I was minded to hark back to 1988 this morning, when Enya's Orinoco Flow popped up on the ipod. As early adopters of this blog will know, I'm an Enya fan. I especially love this record.
It reminds me, actually, of not the best period of my life, where I was more or less homeless living on friend's floors until the flat I was going to move to became available. It sounds more dramatic than it was, as I never found myself on the streets as such, however I was often wondering where the next roof was likely to be. Thankfully this was only for a couple of months.
This song, then, reminds me of flatsitting for a friend who'd won a competition prize of a two week holiday in Barbados. So while he sunned himself there, I got the flat that had no heating or hot water, no bathroom, over-looked a graveyard, with use of a washing machine owned by highly-strung woman upstairs (perhaps just piling in my washing without asking and accidentally picking up a screwdriver with that load meant she did have grounds to shout after me all the way to the Tube station).

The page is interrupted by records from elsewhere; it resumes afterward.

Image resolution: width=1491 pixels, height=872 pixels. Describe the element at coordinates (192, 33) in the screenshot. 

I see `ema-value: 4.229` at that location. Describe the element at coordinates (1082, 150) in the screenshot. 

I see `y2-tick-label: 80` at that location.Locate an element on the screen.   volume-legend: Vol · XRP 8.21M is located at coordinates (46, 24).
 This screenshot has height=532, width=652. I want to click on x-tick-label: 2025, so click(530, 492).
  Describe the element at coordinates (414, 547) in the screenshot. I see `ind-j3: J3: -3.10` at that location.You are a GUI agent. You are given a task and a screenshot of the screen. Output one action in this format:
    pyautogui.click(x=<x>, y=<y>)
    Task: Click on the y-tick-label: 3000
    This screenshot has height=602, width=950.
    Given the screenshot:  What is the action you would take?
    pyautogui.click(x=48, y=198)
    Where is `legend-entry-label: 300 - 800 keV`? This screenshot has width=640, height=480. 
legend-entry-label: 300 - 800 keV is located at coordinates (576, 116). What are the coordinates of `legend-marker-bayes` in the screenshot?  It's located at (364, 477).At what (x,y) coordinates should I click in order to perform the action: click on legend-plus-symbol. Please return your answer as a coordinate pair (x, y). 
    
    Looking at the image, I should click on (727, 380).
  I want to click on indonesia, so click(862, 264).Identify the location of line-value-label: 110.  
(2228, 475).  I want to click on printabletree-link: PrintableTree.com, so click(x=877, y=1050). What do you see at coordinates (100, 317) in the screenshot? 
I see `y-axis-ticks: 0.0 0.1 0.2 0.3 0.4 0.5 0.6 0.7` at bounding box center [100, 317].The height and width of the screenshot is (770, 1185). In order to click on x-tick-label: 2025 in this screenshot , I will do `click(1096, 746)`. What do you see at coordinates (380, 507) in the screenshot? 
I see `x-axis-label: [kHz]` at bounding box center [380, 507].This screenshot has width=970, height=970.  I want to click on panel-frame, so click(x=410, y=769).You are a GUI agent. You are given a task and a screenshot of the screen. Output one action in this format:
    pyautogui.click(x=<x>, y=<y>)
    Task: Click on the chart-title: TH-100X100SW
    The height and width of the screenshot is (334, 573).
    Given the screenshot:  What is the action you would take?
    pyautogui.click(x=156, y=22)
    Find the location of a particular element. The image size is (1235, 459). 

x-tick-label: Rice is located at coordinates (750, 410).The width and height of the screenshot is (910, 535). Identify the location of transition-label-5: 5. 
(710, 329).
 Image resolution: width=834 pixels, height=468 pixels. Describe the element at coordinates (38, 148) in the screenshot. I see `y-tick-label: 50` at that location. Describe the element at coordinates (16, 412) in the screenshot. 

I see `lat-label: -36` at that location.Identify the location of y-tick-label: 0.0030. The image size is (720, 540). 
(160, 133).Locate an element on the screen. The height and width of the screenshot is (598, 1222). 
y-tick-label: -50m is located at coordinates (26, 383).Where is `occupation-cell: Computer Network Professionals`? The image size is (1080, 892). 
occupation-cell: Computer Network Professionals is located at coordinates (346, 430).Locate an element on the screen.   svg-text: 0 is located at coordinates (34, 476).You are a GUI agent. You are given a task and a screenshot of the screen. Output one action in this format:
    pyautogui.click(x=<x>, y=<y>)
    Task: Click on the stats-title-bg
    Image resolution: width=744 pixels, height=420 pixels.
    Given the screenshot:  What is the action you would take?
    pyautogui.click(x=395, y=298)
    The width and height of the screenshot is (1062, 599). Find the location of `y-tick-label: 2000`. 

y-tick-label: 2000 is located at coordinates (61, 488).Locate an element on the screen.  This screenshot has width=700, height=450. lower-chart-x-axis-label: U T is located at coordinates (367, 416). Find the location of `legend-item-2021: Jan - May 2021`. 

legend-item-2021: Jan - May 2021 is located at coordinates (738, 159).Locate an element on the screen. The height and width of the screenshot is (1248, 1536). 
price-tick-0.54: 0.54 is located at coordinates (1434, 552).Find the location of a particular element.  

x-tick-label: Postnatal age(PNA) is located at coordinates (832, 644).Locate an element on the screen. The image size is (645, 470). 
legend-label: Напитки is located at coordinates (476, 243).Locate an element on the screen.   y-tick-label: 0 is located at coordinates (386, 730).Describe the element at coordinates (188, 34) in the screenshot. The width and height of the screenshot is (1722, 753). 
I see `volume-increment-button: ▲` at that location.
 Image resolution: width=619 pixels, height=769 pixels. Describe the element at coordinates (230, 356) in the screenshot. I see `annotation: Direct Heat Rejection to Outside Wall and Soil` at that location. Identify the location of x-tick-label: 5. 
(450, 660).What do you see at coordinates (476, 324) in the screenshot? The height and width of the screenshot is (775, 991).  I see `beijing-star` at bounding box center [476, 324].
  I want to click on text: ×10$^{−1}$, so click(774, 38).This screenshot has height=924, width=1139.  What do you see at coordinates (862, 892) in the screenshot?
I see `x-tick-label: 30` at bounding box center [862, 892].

And it was in Leyton, east London. And it was cold. But it did have a gas fire and a big colour TV, and on this TV I first saw Enya doing Orinoco Flow, and instantly loved the song.
So I went to my 1988 playlist and found other songs reminding me of this period: Need You Tonight by INXS, Je Ne Sais Pas Porquoi by Kylie, to name but a few. They do take me right back. I look back and marvel at how useless I was, knowing I had to leave one flat and find another, and not finding one but living on floors and getting on people's nerves. I lived all over London. In two months, I think I lived in five diferent places. This time 20 years ago all I had were the clothes I stood up in, with any possessions stashed all over town. God I was hopeless.
Nothing's changed. Just ask Mrs F-C.